SAN FRANCISCO (KPIX 5) — California’s schools may be cash strapped, but many school administrators are still retiring on easy street.
That’s because pension reform can’t stop many from gaming the system.
It’s networking time for some public school administrators, many of whom will one day enjoy some of the most generous retirement benefits in the state.
But when it comes to the practice of boosting pay at the end of a career to get a fatter pension, a practice known as pension spiking, it’s not something they seem eager to talk about.
Scott Thompson says he knows why. A former analyst for CalSTRS, the California State Teacher Retirement system, Thompson says he routinely caught school administrators gaming it.
“You are looking for a dramatic increase in the salary, near the end of their career,” he said.
Teachers can’t spike, because most belong to unions with collective bargaining agreements.
But administrators can.
That’s because unlike private sector employees whose social security benefits are based on a salary average, pensions for school executives in California who have worked more than 25 years are based on their single highest year.
“When people are paying in at this rate then they jump up here, it’s a dramatically underfunded pension,” said Thompson.
Thompson says he first became aware of the problem when the case of John Bayless crossed his desk in 2008.
He noticed the former superintendent of the Cabrillo Unified School District in Half Moon Bay received a $110,000 raise in his last year.
“When I first saw it I thought well someone clearly typed an extra zero,” said Thompson.
But it was no typo.
Bayless’ compensation jumped from $157,000 to $267,000 in his final year. The “spike” bumped what would have been a $7,000 dollar per month pension up to $13,000 per month.
Scott says he flagged the case and many others.
But no one at CalSTRS seemed to care.
Instead, the agency fired him in 2011 for adjusting a pension without authorization. Thompson believes it was retaliation for blowing the whistle.
“It’s public funds, the public has a right to know,” he said.
Soon after Thompson lost his job, lawmakers in Sacramento took up the cause and eventually passed a landmark pension reform bill that became a new law.
“It’s a question of fairness to the taxpayer,” said Santa Clara Supervisor Joe Simitian, who pushed for pension reform to prevent spiking when he was state senator.
“I thought it would be a relatively easy and straightforward issue to tackle, it turned out to be anything but,” Simitian said.
Simitian says the new law is an improvement: Padding salaries with car and cellphone allowances for instance is no longer allowed. And new employees’ pensions will now be based on an average of their highest three years pay.
The new law also caps pensions for new employees and cuts back on special bonuses for things like car and cell phone allowances.
But it’s not retroactive.
So for the next few decades school executives will still be able to spike their pensions based on their single highest salary year.
“Every time you artificially inflate that last year salary you take on a pension obligation for what could be decades to come,” said Simitian.
And it all adds up. CalSTRS’ pension obligations are underfunded by $72.7 billion dollars.

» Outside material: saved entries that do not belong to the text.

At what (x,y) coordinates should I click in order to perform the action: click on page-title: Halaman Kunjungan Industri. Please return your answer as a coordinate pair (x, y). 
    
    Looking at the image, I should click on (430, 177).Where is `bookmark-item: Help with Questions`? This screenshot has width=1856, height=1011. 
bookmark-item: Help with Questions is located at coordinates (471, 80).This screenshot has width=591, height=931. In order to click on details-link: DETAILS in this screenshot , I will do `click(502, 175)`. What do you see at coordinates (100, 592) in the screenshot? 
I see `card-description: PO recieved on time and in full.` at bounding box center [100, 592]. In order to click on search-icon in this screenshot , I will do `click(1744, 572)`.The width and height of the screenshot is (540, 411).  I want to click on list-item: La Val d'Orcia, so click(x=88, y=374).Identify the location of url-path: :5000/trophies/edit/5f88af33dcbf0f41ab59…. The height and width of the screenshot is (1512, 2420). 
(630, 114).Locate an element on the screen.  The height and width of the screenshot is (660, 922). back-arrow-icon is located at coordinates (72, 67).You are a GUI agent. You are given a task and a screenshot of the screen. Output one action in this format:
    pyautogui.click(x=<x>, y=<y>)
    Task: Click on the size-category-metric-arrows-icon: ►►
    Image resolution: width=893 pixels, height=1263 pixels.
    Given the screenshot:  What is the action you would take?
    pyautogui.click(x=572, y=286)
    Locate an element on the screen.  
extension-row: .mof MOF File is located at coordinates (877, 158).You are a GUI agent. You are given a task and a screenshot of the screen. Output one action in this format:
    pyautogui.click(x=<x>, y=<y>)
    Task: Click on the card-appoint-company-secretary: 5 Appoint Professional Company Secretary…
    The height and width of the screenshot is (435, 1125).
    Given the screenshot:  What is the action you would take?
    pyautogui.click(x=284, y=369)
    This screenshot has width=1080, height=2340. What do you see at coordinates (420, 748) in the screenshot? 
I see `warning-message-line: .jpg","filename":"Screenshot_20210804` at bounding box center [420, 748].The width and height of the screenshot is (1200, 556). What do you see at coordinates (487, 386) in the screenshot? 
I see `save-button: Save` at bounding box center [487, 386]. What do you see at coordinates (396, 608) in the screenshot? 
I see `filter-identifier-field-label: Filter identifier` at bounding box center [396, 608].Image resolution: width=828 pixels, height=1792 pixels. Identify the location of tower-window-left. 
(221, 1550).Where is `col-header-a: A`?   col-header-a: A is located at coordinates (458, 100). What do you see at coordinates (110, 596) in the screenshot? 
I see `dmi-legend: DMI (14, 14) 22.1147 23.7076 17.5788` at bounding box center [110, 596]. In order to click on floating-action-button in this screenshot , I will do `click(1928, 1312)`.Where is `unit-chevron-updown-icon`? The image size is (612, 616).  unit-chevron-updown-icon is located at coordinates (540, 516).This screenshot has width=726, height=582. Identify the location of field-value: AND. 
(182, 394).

We wanted to find out if spiking is still going on but CalSTRS refused to release information, claiming in response to our public records request that it “doesn’t maintain payroll information for members,” something Thompson says is simply not true.
“Having worked inside the pension fund for six years I knew exactly which data there was, and it is primarily the salary data,” he said.
He provided us with a spreadsheet from December 2013 that CalSTRS sent to the California Foundation for Fiscal Responsibility that does show salary data. We found dozens of spikes were still happening even after pension reform, including one as high as 91 percent.
“The final year really does lend itself to abuse,” said Simitian.
Thompson is awaiting permission from a state appellate court to pursue a lawsuit for wrongful termination.
Soon after Thompson left CalSTRS, the agency reduced the inflated pension of Cabrillo Unified School District’s former superintendent. He now gets $11,300 per month, instead of $13,000 per month.
The State Controller blasted CalSTRS in 2012 for lack of proper oversight on pension spiking. Since then the agency has hired more auditors and says it performed 51 audits in 2016, up from 40 in 2012.